Light flared. Hugh cursed.

“Damn it. There must be a hidden opening somewhere, to let in a breeze like that. Zacharias! For God’s sake, man, get up off the floor. Is the lamp ruined? And broken, too.” His shoulders heaved as he sighed. “Well, no matter. I’ll take this mirror. We’ll leave the rest undisturbed.”

With some difficulty because of the pain still cutting through his body, Zacharias pushed himself up to hands and knees and, as Hugh’s light bobbed away down the tunnel, to his feet. He bent to pick up the fallen lamp and such a wave of dizziness and disorientation swept him that he moaned.

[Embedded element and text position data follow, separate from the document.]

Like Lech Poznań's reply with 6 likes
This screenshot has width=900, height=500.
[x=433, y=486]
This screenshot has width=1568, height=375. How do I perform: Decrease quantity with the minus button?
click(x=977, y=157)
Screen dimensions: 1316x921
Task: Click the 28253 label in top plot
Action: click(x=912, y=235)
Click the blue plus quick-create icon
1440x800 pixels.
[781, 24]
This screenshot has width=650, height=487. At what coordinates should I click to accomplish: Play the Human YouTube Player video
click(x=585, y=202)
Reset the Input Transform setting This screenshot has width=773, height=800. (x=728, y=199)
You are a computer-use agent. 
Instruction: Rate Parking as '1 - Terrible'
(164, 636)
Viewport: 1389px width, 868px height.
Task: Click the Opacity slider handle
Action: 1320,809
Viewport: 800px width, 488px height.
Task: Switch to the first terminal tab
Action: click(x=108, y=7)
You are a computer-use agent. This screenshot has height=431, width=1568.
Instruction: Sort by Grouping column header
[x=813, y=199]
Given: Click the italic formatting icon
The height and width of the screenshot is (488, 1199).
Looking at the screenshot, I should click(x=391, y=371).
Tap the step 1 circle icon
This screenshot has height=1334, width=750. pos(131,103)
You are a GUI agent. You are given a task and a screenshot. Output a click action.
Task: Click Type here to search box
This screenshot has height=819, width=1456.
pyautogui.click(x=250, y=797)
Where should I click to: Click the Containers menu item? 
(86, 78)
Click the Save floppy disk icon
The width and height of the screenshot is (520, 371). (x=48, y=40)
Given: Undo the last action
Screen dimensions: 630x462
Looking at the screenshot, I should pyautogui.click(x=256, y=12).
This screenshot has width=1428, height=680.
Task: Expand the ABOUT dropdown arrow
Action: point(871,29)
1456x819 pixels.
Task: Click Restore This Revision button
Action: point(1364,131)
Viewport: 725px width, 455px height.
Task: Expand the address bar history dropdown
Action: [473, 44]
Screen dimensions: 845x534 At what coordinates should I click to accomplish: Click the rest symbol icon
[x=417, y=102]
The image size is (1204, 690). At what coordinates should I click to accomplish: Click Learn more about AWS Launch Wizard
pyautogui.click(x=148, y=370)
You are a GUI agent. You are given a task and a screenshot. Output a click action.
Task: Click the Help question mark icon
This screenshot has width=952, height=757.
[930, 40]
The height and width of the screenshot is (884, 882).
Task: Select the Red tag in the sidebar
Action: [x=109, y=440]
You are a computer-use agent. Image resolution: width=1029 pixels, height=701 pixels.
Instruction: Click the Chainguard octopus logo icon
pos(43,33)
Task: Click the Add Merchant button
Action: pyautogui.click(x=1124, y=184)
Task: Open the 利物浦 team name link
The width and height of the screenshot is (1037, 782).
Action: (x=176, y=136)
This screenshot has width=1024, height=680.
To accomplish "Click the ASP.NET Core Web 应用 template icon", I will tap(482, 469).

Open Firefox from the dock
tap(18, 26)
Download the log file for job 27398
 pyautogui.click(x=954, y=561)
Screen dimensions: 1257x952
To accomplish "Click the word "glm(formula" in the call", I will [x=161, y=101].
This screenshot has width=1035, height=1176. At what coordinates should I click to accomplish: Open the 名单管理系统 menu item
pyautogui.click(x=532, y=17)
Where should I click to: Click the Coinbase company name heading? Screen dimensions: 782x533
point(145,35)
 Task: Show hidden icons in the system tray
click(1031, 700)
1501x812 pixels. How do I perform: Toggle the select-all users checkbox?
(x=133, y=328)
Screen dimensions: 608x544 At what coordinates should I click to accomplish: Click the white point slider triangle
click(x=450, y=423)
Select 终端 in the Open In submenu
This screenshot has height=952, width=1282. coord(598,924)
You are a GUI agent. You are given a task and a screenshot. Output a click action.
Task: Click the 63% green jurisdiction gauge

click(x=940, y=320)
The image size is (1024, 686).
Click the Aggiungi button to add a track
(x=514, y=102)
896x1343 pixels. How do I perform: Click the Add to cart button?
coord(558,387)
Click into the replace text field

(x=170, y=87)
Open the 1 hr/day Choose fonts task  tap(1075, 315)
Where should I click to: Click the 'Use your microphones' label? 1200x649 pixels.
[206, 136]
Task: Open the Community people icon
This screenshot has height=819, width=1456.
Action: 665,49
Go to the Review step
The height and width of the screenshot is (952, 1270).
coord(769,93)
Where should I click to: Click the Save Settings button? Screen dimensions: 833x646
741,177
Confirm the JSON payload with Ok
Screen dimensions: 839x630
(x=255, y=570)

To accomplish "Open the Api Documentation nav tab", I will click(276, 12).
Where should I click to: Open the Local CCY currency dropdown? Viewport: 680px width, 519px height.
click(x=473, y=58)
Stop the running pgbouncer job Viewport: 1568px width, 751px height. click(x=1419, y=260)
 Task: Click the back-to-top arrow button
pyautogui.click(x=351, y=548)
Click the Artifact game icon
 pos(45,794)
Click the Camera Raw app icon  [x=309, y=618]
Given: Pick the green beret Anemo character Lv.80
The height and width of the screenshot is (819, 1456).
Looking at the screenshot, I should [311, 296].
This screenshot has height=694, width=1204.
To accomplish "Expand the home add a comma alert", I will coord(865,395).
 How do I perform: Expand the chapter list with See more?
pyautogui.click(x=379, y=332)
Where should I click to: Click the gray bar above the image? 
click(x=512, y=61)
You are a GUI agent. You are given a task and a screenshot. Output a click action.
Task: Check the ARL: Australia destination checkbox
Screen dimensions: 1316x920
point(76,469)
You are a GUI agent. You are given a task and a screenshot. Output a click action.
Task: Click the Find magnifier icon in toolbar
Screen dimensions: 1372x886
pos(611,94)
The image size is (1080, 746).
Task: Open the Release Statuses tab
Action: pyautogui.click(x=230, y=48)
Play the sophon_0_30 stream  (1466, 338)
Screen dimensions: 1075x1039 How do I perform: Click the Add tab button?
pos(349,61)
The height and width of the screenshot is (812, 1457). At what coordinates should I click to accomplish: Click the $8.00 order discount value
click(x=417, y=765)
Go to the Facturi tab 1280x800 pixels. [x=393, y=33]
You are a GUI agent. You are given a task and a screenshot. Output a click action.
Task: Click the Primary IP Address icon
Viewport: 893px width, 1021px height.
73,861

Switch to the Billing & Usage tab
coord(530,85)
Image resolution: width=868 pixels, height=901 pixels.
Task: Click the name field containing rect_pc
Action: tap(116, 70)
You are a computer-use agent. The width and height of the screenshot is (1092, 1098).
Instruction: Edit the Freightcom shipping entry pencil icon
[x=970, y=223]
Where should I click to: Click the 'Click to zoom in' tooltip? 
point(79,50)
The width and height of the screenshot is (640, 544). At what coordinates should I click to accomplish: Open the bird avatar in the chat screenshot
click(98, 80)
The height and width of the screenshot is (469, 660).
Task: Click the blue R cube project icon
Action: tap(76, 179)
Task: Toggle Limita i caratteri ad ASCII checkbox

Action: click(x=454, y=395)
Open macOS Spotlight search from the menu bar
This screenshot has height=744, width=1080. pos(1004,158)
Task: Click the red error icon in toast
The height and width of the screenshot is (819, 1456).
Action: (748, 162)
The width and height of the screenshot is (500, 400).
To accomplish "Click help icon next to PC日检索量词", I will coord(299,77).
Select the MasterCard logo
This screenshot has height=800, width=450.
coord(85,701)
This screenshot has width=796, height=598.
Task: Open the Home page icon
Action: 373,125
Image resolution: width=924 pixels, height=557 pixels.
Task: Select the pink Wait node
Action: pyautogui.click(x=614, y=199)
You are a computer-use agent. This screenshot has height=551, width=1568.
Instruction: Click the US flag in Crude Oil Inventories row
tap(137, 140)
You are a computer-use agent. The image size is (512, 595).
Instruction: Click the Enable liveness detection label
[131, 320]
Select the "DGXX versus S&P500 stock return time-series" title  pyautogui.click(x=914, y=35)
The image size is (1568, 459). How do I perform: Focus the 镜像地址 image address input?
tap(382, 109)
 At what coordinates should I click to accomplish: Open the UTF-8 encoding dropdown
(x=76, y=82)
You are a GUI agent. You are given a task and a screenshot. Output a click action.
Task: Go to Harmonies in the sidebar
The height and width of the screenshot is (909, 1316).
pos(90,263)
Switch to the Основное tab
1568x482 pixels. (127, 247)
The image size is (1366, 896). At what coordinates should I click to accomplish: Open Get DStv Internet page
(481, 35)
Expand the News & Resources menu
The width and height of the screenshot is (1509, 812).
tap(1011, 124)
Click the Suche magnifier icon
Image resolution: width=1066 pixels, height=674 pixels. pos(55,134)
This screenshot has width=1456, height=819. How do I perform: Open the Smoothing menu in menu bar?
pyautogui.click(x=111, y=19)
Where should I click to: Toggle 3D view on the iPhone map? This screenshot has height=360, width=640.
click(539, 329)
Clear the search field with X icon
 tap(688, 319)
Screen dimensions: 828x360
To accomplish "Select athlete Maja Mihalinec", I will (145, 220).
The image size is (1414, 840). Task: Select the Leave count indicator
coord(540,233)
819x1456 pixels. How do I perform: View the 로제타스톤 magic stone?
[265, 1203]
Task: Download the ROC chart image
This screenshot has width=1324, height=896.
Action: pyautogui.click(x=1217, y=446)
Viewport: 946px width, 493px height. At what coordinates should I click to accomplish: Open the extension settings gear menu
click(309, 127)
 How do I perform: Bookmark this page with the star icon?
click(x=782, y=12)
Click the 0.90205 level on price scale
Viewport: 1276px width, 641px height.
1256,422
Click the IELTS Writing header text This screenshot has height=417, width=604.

Hugh’s lamp stopped. There was silence.

From this distance and angle Zacharias could only see Hugh’s face framed by the wavering light, golden and beautiful and utterly frightening. The presbyter studied him a moment more, then turned his back.

“Come quickly. I’ve no wish to linger. There’s nothing here of interest.”

The ancient queens waited in the shadows, but they did not advance, only watched. He tingled all over, staggered, dizzy. Hurting. Changed.

Hugh had seen and heard nothing. He had allies that Hugh knew nothing of, that Hugh could not combat.

“Zacharias?”

All his life Zacharias had struggled to keep silence, to speak prudently or not at all. All his life he had failed at this task. He had cast away his faith in God, turned his back on the Lord and Lady, on his kinfolk, and on the calling that had taken him into the east and slavery years ago. He had walked as a beggar through the world, starved for sustenance, fearful and cowardly. He had no words, he had lost his tongue, yet he had been changed utterly.

All the fear was gone. Vanished.

“Go, grandson,” the queens whispered as they faded into the tomb. “Return to us when you can.”

He would return. He would sneak back into the tomb somehow, risking Hugh’s wrath. The queens waited for him, and a nameless ally needed his help.

“Zacharias!”

That tone had once had the power to make him choke with fear. Now he only smiled to himself and, after a last glance around, followed Hugh into the light.

4

“THE Word is the surest sign of God’s grace,” Sigfrid said to his audience, who were seated on the sloping grass with hoods and shawls pulled up over their heads to protect them from the glare of the afternoon sun. “Only with words can we speak to others and bring them into the light. Is it not true that those who do not believe are, as the blessed Daisan says, ‘the prey of every fear because they know nothing for certain’?”

Several heads nodded. Ermanrich sidled to the left to get into the shade creeping out over the hollow where the community gathered.